Beyond GPA: Surprising Ways to Boost Your Scholarship Chances


For many students, the grade point average (GPA) is the most important metric when it comes to scholarships. But while a strong GPA certainly doesn’t hurt your chances of securing funding, it doesn’t guarantee an award either. , Dr. Dennis Doan, there are plenty of other things you can do to ensure that your hard work pays off—everything from taking on challenging classes and working in your field to showcasing skills and talents outside of class. Read on for some unexpected ways to boost your scholarship eligibility!

Leverage your work experience.

You may have heard that employers are looking for people with a strong work ethic and leadership skills. But did you know that admissions officers also look for these qualities in applicants?

Leveraging your work experience is one of the best ways to showcase what makes you unique, no matter how much or how little experience you have under your belt. In addition to highlighting leadership abilities, technical skills and communication skills on your resume or CV (curriculum vitae), consider including references from supervisors who can speak about how well they think you’ll perform at college level work.

Enroll in a rigorous major.

A rigorous major is one that requires you to take a lot of classes and earn a high GPA in them. Some examples of rigorous majors are biology, chemistry and physics. If you’re already enrolled in one of these majors or plan on taking it, then congrats! You’re already helping yourself get scholarships.

If not, here’s why it’s important: A higher GPA means more scholarship opportunities for students who are applying for them–and rigorous majors tend to have higher GPAs than other subjects because they require more work from their students (and thus better grades). In addition, many colleges look at the rigor level required by applicants’ intended majors when deciding whether or not they should accept them into their school; if this is true at your dream school as well as others where you might want admission someday soon (like medical schools or grad schools), then choosing such an intense path could significantly boost your chances at being accepted!

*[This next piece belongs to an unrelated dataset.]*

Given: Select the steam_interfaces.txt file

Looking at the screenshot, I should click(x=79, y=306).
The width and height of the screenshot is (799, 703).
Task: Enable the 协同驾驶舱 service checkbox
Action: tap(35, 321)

Explore extracurricular involvement.

  • Identify your interests.
  • Look for extracurriculars that align with those interests.
  • Find an opportunity to get involved in the organization or activity that interests you, even if it’s not a leadership position.

Show off your skills and talents.

You may be thinking, “I’m not the best student in my class,” but that doesn’t mean you can’t get scholarships. Scholarship committees are looking for more than just academic excellence–they want to see your skills and talents too! If there’s something that sets you apart from other applicants, make sure to showcase it on your application. For example:

  • Do you play an instrument or participate in a sport? Showcase your passion for these activities by including them on your resume or in an essay about why they’re important to you.
  • Do you have any special interests? Consider writing about one of them as part of an essay on why this field interests you so much (and make sure it aligns with the rest of your application).

Embrace diversity and inclusion.

You can also show your commitment to diversity and inclusion by demonstrating how you will contribute to the school’s community. For example, if you have participated in a community service project or worked at an organization that supports underrepresented groups, make sure to include this experience on your application. Avoid making any assumptions about what might be considered “diverse”–for example, just because someone grew up as an immigrant doesn’t mean they’ll automatically understand what it’s like being a first-generation college student!

Additionally, avoid falling into any stereotypes when describing yourself or others who share similar backgrounds; instead of saying “my family is Mexican,” try saying “my father was born in Mexico” instead. This way of framing things helps avoid generalizations while still giving enough information for readers (and admissions officers) to understand where applicants are coming from without pigeonholing them into one category or another based solely on demographic factors such as race/ethnicity or gender identity/expression

Some students may not realize all of the ways they can increase their scholarship eligibility beyond their GPA!

You might think that your GPA is the most important factor when it comes to scholarship eligibility. While this is true, there are other ways in which you can increase your chances of winning a scholarship.

  • To determine eligibility for admission into college, many institutions use SAT scores and high school GPA as part of their admissions process. The higher these numbers are, the more likely a student will be accepted into that institution’s program of study.
  • In addition to using SAT scores and high school GPA as part of their admissions process, some colleges also consider other factors such as extracurricular activities or leadership positions held within clubs or organizations at school (such as being captain). This can help boost your chances when applying for scholarships offered by these schools because they know how well rounded you were during high school!


In the end, it’s important to remember that there are many ways to stand out from the crowd and increase your chances of winning a scholarship. While GPA is still one of the most important factors in determining who receives funding, it’s not everything! Students should take advantage of any opportunity they have for exposure or engagement in activities related to their major or career path–and don’t forget about those extracurricular skillsets either! If nothing else comes out of this article than the knowledge that there are other ways besides grades alone for winning scholarships then we’ve done our job well enough.